Effects of venture funding on innovation: The case of minimally invasive surgery
Emily Cox
Stanford University
emilycox@stanford.edu
How do resources impact innovation? Organizational theorists have studied this question from the perspectives of acquisition, retention and deployment of resources . One of the most studied relationships between resources and innovation is the impact of R&D investment on innovative output. Despite the understanding that resources are needed to develop and commercialize innovative technologies it continues to be particularly difficult for young firms to find resources to innovate . High costs of capital and difficulty in raising it, make understanding the relationship between financial resources and innovation in young firms particularly crucial . However, basic questions about the impact of funding on innovation in young firms remain unresolved because we do not understand how resources impact innovation in young firms: “[Do] incumbent firms dominate because they are more innovative or because entrants are too financially constrained to compete with them? ?”
Despite the fact that the relationship between resources and innovation is not well understood in young firms, the majority of research has focused on this relationship in established firms . Such studies, though valuable, focus mainly on established firms and measure innovation as a function of internal resource allocation in the form of R&D expenditure. This focus excludes young firms which have yet to go public. Unlike established firms which usually allocate internal funds to innovation, young firms typically accept financial and other resources from a variety of investors over time, complicating the relationship between financial resources and innovation . Young firms seek financial resources from external investors in order to fund their early operations . Despite the fact that these early investment relationships shape a variety of organizational outcomes, their impact on innovation in young firms is not well understood. Yet the impact of funding source on young firm innovation is important; ventures account for a disproportionate amount of innovative activity in the U.S. economy but it is not completely understood why this is so . As a first step in addressing this empirical gap I propose to explore how funding relationships impact innovation in ventures. Specifically I ask the following research question: How do investors impact innovation in young firms?

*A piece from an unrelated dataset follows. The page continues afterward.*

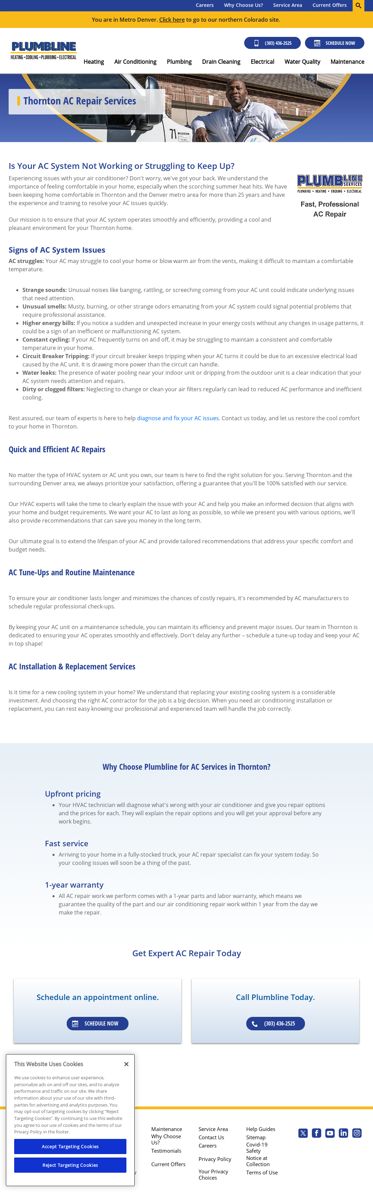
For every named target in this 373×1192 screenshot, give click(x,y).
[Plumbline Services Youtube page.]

In response I build on work from two theoretical lenses which focus on the impact of external ties on young organizations. Both agency theory and the inter-organizational tie perspective suggest that ties to external resource providers may influence the course of innovation within young organizations. Despite this shared focus, the underlying assumptions about organizations and ties are radically different in these two theories, leading to different predictions about the impact ties have on innovation.
To assess the effects of venture funding on innovation at the firm level I first conceptualize different aspects of the relationship between investors and young firms that may impact innovation. Specifically, I look at how partner attributes, tie attributes, and network position may impact innovation. Next, I form hypotheses about how each of these three factors may impact innovation. I then test the hypotheses over a 20-year period on a sample of ventures in the medical device industry. The impact of funding is examined via two dependent variables: a venture's ability to commercialize a product, and the speed with which it does so.